:: Aim of the task ::
Find the string "width" in the listing below and return each line it appears in.

:: Available data ::
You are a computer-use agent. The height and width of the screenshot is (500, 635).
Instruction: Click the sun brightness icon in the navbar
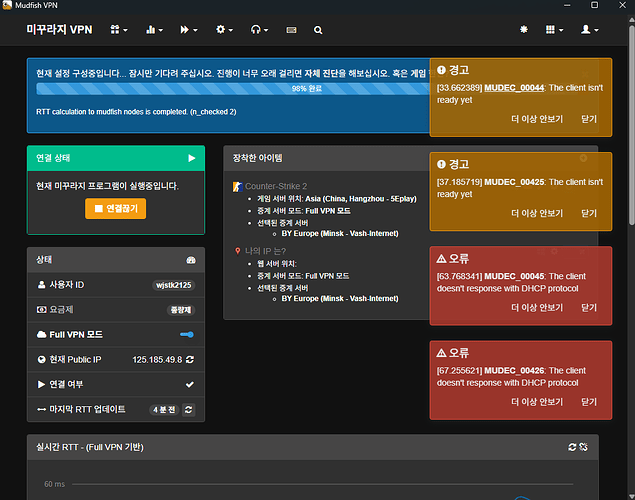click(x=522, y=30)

...

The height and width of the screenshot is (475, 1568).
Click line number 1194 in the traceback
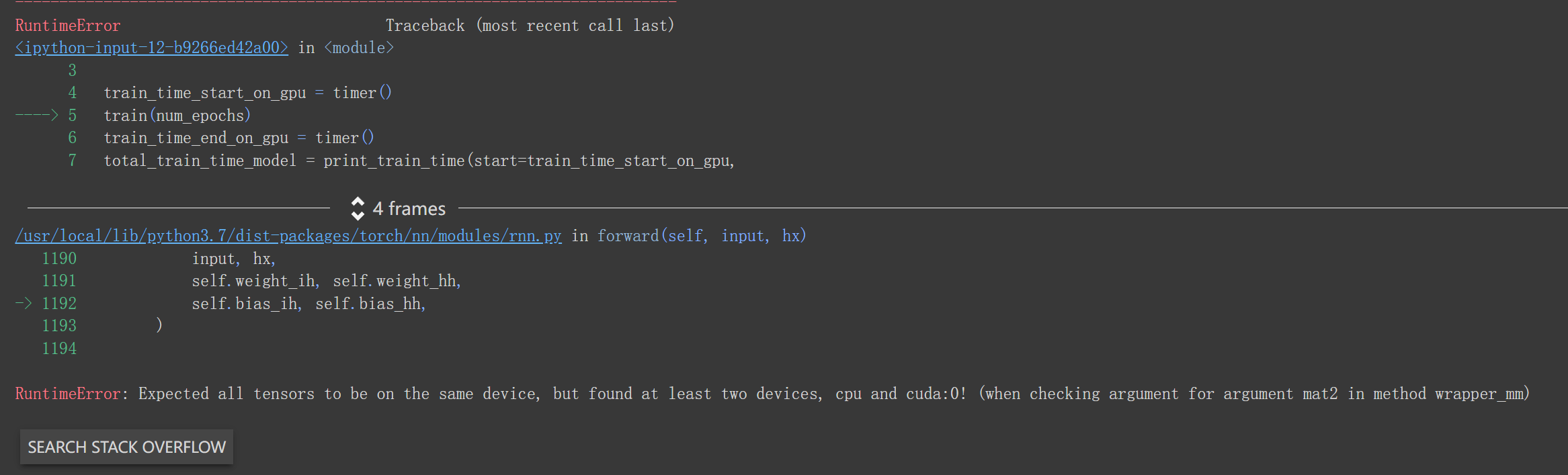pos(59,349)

:: Reply to the exercise ::
You are a computer-use agent. The height and width of the screenshot is (500, 635).
The height and width of the screenshot is (475, 1568).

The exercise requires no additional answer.